:: DATOS BRUTOS
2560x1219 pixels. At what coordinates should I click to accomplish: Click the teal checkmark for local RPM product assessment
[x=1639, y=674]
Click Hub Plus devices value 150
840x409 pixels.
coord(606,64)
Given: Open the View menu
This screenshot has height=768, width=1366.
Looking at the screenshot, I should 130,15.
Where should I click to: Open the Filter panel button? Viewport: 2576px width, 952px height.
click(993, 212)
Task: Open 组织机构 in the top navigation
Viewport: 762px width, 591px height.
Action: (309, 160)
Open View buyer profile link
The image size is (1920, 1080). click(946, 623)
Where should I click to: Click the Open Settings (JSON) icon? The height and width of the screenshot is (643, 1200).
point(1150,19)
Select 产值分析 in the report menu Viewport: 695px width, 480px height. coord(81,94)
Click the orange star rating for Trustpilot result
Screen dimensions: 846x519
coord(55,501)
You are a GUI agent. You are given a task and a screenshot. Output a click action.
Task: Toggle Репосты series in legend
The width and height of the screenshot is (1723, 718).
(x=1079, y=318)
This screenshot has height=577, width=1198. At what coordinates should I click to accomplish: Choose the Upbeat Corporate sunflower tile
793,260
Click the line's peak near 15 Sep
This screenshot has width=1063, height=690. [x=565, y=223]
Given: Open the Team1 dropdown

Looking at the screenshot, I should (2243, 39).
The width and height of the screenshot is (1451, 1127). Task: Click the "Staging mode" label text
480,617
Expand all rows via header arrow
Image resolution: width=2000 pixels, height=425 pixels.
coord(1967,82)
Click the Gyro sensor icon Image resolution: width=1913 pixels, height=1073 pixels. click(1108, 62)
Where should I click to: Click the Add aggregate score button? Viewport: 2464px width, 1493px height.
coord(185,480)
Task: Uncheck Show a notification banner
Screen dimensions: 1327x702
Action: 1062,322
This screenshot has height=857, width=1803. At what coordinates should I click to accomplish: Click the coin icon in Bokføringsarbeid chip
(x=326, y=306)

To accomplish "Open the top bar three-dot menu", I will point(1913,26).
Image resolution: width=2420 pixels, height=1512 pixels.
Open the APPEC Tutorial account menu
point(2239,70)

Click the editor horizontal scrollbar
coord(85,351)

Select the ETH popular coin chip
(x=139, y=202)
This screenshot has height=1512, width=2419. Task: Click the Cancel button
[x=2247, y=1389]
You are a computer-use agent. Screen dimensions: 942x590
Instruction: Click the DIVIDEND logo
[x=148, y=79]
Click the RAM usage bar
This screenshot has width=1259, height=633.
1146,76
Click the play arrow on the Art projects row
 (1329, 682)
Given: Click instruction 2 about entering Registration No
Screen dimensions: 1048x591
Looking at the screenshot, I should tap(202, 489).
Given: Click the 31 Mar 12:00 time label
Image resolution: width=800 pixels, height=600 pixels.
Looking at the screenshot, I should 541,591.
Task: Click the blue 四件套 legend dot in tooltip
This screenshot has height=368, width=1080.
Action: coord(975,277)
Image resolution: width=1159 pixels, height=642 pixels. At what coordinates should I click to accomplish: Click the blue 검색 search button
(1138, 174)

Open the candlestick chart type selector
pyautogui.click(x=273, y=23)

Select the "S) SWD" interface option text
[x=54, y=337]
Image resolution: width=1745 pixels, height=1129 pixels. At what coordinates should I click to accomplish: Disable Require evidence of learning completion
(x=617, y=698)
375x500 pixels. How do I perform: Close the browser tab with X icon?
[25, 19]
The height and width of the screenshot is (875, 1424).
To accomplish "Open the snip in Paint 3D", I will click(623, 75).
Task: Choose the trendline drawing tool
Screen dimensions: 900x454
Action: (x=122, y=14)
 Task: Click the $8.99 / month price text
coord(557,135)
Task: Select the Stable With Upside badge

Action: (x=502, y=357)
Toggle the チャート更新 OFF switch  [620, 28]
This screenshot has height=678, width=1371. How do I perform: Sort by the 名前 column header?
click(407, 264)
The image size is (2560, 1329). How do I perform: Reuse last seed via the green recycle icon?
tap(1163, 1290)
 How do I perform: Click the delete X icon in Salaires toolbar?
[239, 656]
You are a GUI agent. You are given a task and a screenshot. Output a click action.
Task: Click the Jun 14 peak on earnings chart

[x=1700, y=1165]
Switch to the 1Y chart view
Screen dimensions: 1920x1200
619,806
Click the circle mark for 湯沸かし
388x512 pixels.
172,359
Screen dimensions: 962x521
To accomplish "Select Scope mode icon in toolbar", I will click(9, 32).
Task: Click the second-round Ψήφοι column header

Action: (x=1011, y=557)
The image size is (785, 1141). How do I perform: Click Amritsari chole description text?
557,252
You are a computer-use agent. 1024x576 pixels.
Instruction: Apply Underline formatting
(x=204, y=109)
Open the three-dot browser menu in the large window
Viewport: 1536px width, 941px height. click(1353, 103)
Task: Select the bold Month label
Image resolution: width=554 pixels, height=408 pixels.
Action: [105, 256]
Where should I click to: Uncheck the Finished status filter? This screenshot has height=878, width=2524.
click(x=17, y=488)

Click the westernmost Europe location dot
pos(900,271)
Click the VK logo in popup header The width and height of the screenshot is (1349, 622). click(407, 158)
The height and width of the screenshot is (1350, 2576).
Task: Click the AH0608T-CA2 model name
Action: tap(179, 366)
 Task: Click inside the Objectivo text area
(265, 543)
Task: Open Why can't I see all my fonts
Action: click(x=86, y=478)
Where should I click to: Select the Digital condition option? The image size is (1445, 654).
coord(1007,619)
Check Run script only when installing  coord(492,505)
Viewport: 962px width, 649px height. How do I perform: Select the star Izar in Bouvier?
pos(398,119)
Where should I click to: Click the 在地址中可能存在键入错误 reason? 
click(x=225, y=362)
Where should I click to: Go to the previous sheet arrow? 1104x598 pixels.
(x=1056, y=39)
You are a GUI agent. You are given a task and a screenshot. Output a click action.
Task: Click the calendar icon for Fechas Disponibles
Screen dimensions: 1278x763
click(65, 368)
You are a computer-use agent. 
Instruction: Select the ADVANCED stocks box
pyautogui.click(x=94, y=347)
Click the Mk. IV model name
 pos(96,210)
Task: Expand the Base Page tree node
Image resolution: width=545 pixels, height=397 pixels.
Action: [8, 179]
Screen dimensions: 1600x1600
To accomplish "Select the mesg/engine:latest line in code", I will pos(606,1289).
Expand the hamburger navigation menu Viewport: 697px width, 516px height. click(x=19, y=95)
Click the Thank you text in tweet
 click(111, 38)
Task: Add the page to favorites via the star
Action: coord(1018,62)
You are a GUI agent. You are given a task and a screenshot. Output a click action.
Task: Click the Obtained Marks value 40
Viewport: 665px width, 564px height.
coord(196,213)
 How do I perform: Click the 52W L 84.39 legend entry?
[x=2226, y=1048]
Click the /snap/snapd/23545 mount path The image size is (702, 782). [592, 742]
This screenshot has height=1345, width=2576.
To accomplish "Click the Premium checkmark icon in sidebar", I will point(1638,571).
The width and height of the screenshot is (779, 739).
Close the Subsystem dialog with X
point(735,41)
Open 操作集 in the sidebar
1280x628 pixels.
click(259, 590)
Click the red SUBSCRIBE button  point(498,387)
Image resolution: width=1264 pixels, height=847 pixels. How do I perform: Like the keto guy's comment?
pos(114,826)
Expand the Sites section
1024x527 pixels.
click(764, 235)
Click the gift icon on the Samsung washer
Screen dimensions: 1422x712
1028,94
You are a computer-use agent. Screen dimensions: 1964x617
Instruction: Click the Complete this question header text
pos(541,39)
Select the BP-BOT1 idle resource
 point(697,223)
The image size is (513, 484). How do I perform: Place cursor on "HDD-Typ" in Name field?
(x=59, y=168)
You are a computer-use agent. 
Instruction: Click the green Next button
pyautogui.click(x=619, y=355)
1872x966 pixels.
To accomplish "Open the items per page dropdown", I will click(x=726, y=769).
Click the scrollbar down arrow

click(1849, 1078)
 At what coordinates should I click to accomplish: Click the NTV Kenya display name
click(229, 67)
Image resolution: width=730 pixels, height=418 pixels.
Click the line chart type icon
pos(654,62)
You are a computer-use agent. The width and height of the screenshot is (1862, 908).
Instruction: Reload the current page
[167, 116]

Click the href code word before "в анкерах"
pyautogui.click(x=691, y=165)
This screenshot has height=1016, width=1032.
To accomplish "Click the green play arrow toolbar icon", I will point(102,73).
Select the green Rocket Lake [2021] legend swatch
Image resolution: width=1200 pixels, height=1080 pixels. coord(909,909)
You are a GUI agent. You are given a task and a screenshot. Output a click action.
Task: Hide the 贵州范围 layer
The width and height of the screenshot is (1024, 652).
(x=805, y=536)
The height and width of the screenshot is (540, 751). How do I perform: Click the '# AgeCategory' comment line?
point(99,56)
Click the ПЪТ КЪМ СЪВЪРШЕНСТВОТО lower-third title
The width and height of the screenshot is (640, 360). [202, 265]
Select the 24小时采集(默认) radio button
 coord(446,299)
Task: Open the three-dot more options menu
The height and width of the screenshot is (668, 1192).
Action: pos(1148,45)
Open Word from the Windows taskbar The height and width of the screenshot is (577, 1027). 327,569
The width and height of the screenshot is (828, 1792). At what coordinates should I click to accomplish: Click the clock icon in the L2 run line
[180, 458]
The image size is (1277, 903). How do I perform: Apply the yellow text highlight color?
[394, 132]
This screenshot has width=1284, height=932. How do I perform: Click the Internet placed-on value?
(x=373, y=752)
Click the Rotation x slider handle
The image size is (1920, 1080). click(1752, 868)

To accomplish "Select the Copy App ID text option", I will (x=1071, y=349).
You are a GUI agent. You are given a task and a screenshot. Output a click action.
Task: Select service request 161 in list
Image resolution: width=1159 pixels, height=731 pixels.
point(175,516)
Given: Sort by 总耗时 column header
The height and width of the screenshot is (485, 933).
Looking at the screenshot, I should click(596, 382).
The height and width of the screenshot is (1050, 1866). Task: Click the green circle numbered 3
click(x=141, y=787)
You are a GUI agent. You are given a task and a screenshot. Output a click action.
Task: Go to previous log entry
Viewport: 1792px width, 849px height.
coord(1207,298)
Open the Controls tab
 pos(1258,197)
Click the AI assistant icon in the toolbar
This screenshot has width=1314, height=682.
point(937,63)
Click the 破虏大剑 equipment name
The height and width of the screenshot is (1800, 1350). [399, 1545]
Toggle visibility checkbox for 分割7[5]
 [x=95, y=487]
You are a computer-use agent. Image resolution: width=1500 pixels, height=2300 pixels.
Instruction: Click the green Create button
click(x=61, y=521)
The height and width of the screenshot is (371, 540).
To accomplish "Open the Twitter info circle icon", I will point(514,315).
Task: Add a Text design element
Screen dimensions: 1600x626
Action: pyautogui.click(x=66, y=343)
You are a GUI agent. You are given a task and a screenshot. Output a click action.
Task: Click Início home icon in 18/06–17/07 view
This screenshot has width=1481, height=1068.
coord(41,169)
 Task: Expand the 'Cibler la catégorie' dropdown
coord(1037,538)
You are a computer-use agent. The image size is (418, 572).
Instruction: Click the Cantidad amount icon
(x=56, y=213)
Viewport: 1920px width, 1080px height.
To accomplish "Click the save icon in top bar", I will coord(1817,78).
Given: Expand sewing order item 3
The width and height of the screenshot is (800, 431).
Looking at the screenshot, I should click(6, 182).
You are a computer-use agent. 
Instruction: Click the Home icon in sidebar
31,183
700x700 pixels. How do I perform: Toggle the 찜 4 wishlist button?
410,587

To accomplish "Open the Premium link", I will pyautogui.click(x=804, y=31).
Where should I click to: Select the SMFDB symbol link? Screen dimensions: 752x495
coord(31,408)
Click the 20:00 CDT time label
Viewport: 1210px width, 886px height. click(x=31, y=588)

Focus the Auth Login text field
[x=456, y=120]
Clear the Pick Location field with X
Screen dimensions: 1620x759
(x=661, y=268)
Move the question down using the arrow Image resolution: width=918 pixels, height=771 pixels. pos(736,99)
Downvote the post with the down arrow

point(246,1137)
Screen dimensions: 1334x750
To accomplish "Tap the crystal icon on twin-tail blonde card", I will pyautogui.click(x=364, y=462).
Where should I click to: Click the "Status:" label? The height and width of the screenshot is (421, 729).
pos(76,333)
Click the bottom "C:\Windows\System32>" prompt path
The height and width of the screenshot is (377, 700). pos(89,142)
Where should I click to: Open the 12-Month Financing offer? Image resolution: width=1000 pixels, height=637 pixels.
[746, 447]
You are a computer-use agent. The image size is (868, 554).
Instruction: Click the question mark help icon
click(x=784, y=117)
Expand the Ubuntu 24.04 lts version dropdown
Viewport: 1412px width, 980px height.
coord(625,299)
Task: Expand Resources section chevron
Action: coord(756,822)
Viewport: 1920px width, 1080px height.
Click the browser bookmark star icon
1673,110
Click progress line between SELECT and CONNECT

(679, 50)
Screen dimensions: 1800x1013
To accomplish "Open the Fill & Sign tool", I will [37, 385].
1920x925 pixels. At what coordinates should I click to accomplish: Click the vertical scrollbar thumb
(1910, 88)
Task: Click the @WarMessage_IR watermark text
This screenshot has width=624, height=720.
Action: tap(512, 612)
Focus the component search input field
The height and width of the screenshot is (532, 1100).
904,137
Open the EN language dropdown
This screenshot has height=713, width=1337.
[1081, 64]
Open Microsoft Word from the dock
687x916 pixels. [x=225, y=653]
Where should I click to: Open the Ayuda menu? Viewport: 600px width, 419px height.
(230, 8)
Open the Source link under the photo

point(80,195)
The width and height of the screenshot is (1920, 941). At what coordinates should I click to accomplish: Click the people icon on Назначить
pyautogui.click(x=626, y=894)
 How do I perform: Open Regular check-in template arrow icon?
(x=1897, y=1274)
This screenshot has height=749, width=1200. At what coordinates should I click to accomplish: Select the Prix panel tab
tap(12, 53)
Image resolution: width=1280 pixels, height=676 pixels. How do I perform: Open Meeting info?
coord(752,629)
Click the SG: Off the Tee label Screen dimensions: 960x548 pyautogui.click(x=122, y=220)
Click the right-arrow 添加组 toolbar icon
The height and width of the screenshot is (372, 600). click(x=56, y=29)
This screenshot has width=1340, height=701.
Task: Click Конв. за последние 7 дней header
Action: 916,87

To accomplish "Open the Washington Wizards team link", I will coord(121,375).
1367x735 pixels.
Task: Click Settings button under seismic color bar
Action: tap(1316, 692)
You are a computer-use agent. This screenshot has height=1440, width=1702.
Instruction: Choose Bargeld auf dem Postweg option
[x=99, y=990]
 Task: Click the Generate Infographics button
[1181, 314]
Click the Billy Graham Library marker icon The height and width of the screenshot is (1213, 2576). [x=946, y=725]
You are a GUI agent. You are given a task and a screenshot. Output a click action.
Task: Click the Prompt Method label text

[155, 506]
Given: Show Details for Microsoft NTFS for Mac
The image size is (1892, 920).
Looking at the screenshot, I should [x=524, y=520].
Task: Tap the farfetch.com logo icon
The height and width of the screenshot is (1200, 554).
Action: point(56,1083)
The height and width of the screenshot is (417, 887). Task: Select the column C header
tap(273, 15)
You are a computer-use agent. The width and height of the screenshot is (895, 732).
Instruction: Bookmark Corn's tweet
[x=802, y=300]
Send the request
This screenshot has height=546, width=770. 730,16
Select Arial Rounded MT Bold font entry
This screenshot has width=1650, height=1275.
::::
**OBJETIVO:**
¿Qué líneas anteriores contienen la cadena "Windows"? Extráelas todas, respetando mayúsculas y minúsculas.

**RESPUESTA ESCRITA:**
Open Word from the Windows taskbar The height and width of the screenshot is (577, 1027). 327,569
Click the bottom "C:\Windows\System32>" prompt path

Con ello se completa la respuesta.